My friend, Sean Kennedy, recently wrote about my paintings on his blog on MySpace. What he said is closer to what I feel about my work than anything else I’ve read. Sean should know. He has several of my paintings in his home instead of a TV and he watches them change with the changing light throughout the day (and night). I was so impressed with what he wrote that I asked him if I could reprint it here;
Every Leya Evelyn painting carries a wound. A wound that, in turn, carries the painting. Often they are vaginal. Sartre, giving full rein to his misogyny and resentment of the female form, described the vagina as obscene, a gaping hole, "an appeal to being". His sense was that the vagina, like any gaping space, an open mouth at Burger King, demanded to be filled, satiated, and, by the same token, contained. If he was, perhaps, wrong in most of what he said in this, one thing rings true in the current instance. The idea of the wound as an appeal.In the case of Leya Evelyn's canvasses, there is no shouting, no hysteria, and certainly nothing of Sartre's all-too-easy misogynistic philosophy. But each painting carries a wound. And the wound is an appeal to being. A muted scream. When you first see one, all you can see is the scream, the difficult corner that will not go away. After a while, when the painting has agreed to be around you, the scream is the place you return to again and again. Like a tongue to a jagged tooth.

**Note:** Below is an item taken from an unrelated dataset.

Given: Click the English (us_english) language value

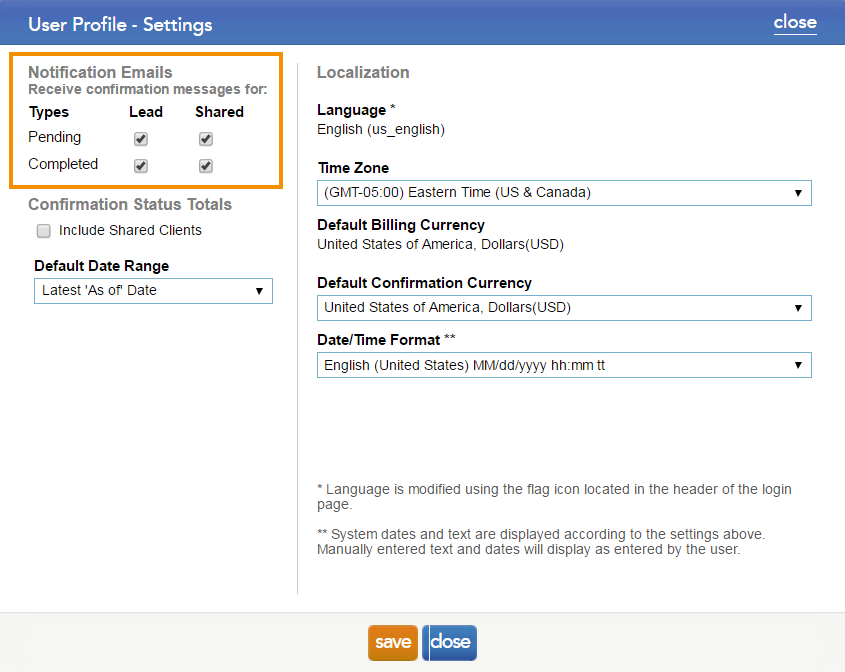Looking at the screenshot, I should pos(381,129).
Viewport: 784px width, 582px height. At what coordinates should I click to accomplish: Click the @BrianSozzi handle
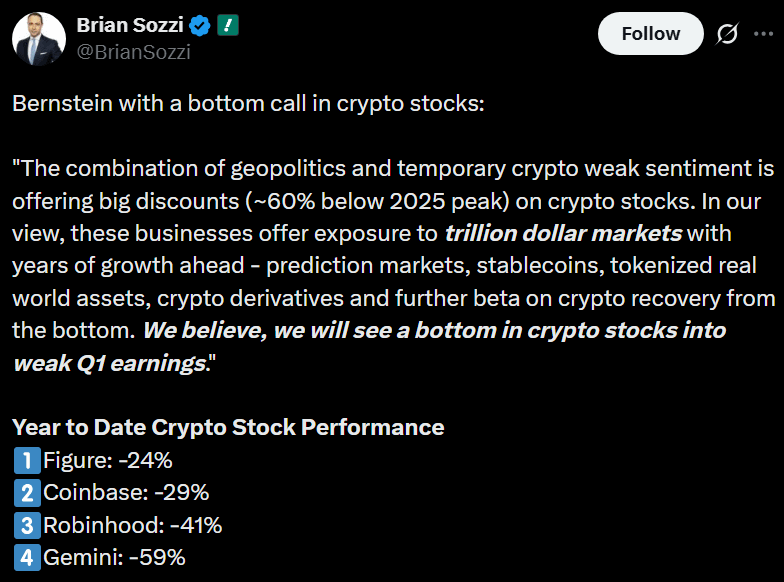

To try and explain how and why Leya Evelyn's art articulates any or all of this is not so much to mix metaphors as to simply intrude verbally upon a process that is written in, or on, or by and through the body. Samuel Beckett never got over the fact that he had to work with words, and all of their sullied etymological history, when his friends, Jack Yeats or John Beckett, could draw on the purer medium of the note or the brushstroke. These seemed cleaner to him, whereas words carried everything with them. Hoarders of hurt and history both. "I love you". Like putting your heart into a left luggage locker in Kings X and expecting it to be found by your intended. "I love you too".
Of course, wounds are everywhere. But nowhere more beautifully transposed than in Leya's canvasses. They don't just scream, they also sing. Sometimes they sigh. Often, they say nothing at all. They are, in fact, nothing more or less than ourselves. Hurt, hopeful, beautiful, and in search of redemption. Or, to use Leya's own word, resolution.
Not resolution in the sense of a neat and fitting end. Not solution. More like resolution as in the strength to go on, the resolve to continue. Courage. The courage, perhaps, not to lick our wounds so much as hear them out.